- **Kurze Übung 1**:
An welchen Bauten orientiert sich laut dem Textabschnitt die Farbigkeit des zweitplatzierten Turms?
- **Kurze Übung 2**:
Schreib die Einträge vom ersten bis einschließlich der Zeile, die „pyautogui.click(x=39, y=196)“ enthält, Wort für Wort ab.

Da es dem Bauherrn freigestellt ist, welchen der drei Preisträger er realisieren lässt, dürfen sich auch die beiden Berliner Büros Kleihues + Kleihues und Barkow Leibinger noch Hoffnungen machen. Sollte das Gehry-Projekt zu teuer werden oder am Markt zu wenig Nachfrage hervorrufen, steht mit der zweitplatzierten Arbeit ein bei der Jury wohlgelittener Kompromiss bereit: ein moderat moderner Turm, der sich in seiner Farbigkeit an den beiden Peter-Behrens-Bauten „Berolina“ und „Alexander“ orientiert. Mit dem Entwurf von Kleihues, der 2007 das ehemalige „Centrum“-Warenhaus überformt hat, bestünde dann sogar ein vager formaler Zusammenhang quer über den Alexanderplatz hinweg.
Als dritte Preisträger suchten Barkow Leibinger konsequent formale Bezüge zur anwesenden DDR-Moderne. Ihren Entwurf befand die Jury trotz der großzügigen Glasflächen und der interessanten Fassadenfaltung als zu abweisend, und es war zu hören, dass der Bauherr den Wohnungszuschnitten nur mäßige Chancen auf dem Markt einräumt.

- **Bereitgestellte Einträge**:
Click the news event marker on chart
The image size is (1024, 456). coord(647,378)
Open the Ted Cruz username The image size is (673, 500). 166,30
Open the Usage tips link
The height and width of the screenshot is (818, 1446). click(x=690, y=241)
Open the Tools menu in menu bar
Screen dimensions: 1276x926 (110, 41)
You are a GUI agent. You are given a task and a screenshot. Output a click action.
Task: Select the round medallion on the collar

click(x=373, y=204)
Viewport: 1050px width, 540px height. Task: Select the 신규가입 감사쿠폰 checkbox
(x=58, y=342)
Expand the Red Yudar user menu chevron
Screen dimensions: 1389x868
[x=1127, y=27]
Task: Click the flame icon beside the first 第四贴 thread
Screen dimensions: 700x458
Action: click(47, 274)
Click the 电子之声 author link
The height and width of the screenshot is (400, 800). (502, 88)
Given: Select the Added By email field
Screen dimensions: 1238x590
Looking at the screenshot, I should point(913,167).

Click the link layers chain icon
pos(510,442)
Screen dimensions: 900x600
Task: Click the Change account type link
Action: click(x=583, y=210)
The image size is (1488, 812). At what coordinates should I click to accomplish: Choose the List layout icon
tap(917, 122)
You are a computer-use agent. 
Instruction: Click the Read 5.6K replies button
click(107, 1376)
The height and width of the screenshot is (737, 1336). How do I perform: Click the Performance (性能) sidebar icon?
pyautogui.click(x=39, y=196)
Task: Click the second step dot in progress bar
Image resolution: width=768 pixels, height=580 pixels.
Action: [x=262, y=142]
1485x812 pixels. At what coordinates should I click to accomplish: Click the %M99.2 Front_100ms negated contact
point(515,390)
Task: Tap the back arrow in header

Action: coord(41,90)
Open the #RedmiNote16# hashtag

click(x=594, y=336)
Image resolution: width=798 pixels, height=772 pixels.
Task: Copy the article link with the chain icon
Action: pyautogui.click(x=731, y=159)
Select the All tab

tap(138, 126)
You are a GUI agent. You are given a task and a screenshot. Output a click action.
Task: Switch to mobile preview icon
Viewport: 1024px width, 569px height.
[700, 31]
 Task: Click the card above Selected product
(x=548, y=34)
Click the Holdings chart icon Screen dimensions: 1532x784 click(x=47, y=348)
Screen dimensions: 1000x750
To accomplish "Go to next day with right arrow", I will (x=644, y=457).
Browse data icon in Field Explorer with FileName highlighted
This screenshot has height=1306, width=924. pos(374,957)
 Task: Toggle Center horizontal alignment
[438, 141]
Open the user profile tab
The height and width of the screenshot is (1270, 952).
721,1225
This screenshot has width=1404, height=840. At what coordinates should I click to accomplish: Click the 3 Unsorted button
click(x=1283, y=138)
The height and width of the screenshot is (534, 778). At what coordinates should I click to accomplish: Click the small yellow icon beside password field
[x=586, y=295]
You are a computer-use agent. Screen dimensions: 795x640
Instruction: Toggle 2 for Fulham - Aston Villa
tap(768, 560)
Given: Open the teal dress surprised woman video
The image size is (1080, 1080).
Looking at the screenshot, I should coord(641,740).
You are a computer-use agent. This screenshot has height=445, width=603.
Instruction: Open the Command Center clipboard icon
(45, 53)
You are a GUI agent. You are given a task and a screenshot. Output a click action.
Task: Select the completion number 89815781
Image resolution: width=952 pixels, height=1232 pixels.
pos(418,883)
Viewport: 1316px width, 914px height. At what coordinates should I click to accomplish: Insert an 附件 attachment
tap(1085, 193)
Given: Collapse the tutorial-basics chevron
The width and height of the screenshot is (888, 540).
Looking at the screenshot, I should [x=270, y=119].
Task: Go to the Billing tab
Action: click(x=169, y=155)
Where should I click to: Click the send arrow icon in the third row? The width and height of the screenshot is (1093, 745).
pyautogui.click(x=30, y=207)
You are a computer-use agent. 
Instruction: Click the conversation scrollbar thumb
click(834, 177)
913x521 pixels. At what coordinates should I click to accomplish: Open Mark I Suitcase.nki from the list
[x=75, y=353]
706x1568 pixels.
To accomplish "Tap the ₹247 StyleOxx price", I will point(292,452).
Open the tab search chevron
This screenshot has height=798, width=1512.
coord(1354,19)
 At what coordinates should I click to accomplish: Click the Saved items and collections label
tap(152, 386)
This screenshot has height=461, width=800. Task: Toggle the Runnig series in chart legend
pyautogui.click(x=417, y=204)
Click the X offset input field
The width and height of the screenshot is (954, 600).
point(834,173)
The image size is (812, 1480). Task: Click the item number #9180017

- **Ergebnis der Aufgabe 1**:
An den beiden Peter-Behrens-Bauten „Berolina“ und „Alexander“.

- **Ergebnis der Aufgabe 2**:
Click the news event marker on chart
The image size is (1024, 456). coord(647,378)
Open the Ted Cruz username The image size is (673, 500). 166,30
Open the Usage tips link
The height and width of the screenshot is (818, 1446). click(x=690, y=241)
Open the Tools menu in menu bar
Screen dimensions: 1276x926 (110, 41)
You are a GUI agent. You are given a task and a screenshot. Output a click action.
Task: Select the round medallion on the collar

click(x=373, y=204)
Viewport: 1050px width, 540px height. Task: Select the 신규가입 감사쿠폰 checkbox
(x=58, y=342)
Expand the Red Yudar user menu chevron
Screen dimensions: 1389x868
[x=1127, y=27]
Task: Click the flame icon beside the first 第四贴 thread
Screen dimensions: 700x458
Action: click(47, 274)
Click the 电子之声 author link
The height and width of the screenshot is (400, 800). (502, 88)
Given: Select the Added By email field
Screen dimensions: 1238x590
Looking at the screenshot, I should point(913,167).

Click the link layers chain icon
pos(510,442)
Screen dimensions: 900x600
Task: Click the Change account type link
Action: click(x=583, y=210)
The image size is (1488, 812). At what coordinates should I click to accomplish: Choose the List layout icon
tap(917, 122)
You are a computer-use agent. 
Instruction: Click the Read 5.6K replies button
click(107, 1376)
The height and width of the screenshot is (737, 1336). How do I perform: Click the Performance (性能) sidebar icon?
pyautogui.click(x=39, y=196)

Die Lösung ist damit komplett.